Well, I went walking with the girls this morning and plan on going tomorrow, too. I'm back to my routine. Yea! Finally. Two weeks of not doing it was a drag. And I know me... once I stop doing it, it takes me the hardest time to start doing it again. You just don't know how bad I wanted to text the girls and tell them I was too tired to walk this morning. Man I hate walking. I love the company, though.
I lost a pound yesterday. Hope that trend keeps going. I have 4 more to lose before Saturday morning. I'm gonna do it!! I am!!
I just spent some time reading some of your blogs and I love reading about your lives and your weight loss journeys. That's what it's all about, you know?
I learned something fairly significant about myself yesterday. Actually, a colleague shed light on it. I won't get into the whole big story, but I learned that I have a problem admitting that I'm good at my job. Or my life, for that matter. I've always been the type to let others shine and to help them shine and when they succeed I feel my job was done well and that's my reward. I'm not the type to look for the spotlight or look for the "at-a-girl" for a job well done. My satisfaction comes from within.
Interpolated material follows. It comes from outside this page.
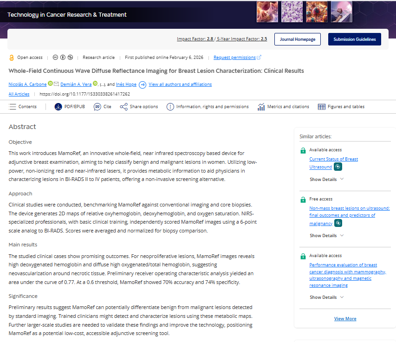Click Nicolás A. Carbone's ORCID icon
396x342 pixels.
coord(50,84)
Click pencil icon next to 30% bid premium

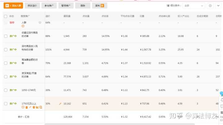pyautogui.click(x=60, y=104)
But he (the colleague I was telling you about) brought it to my attention that I come across as very negative about the design work that I do. I've always thought I was a very talented designer and I've always thought I was proud of my work but I was showing him my portfolio the other day and afterwards he told me how I really put down my own work and it came across very negative. I had no idea. But you know, he was right. I totally put down every piece I'd designed.
Like I said, I've always thought my work was good and even great sometimes. But I kept picking it apart to the nth degree.
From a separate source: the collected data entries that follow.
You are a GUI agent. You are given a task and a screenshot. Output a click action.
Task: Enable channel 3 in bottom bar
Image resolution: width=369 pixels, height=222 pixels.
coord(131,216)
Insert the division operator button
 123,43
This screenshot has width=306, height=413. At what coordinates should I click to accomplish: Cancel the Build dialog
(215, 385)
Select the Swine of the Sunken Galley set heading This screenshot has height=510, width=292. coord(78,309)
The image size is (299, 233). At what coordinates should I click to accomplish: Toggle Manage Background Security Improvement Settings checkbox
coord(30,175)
So I spent last night in contemplation about the conversation and I can't believe it but he was right. How can anyone else like my work if I don't. Sure I like my work, inwardly. But I have to like it outwardly in order for anyone else to like it or give it any merit.
About a year and a half ago I had applied for a job in one of the design departments where I currently work and I didn't get the job. I just assumed it was because they didn't like my portfolio or my design talent. Isn't that funny? I thought I wasn't talented enough. That's where my thoughts immediately went to when I didn't get the job.
This morning I went and talked with the guy I had originally interviewed with a year and a half ago and would you believe before I could say anything to him, he said he'd been wanting to talk to me for some time and he was so glad that I stopped by. And when I asked him why, he said because he never did tell me why he didn't hire me. I was astonished when he told me that he thought I was extremely talented and had a great portfolio of work. I couldn't believe it. So why didn't he hire me? He was looking for a different type of designer to fit a specific need in his department. I couldn't believe that. Here all this time I thought I wasn't good enough and all this time I was totally good enough.
I am good enough.
I'm a great designer.
I'm also a great person and I need to give myself credit for that. Outwardly.
God made me this special and wonderful person and I shouldn't be ashamed of my flaws or shortcomings because the gifts He gave me far out way the little things that don't really even matter. And I can't believe it's taken me all these years to see that.
So this is the first day of the rest of my life of being proud of the person, designer, mom, friend, co-worker, daughter, sister and wife that my God made me to be.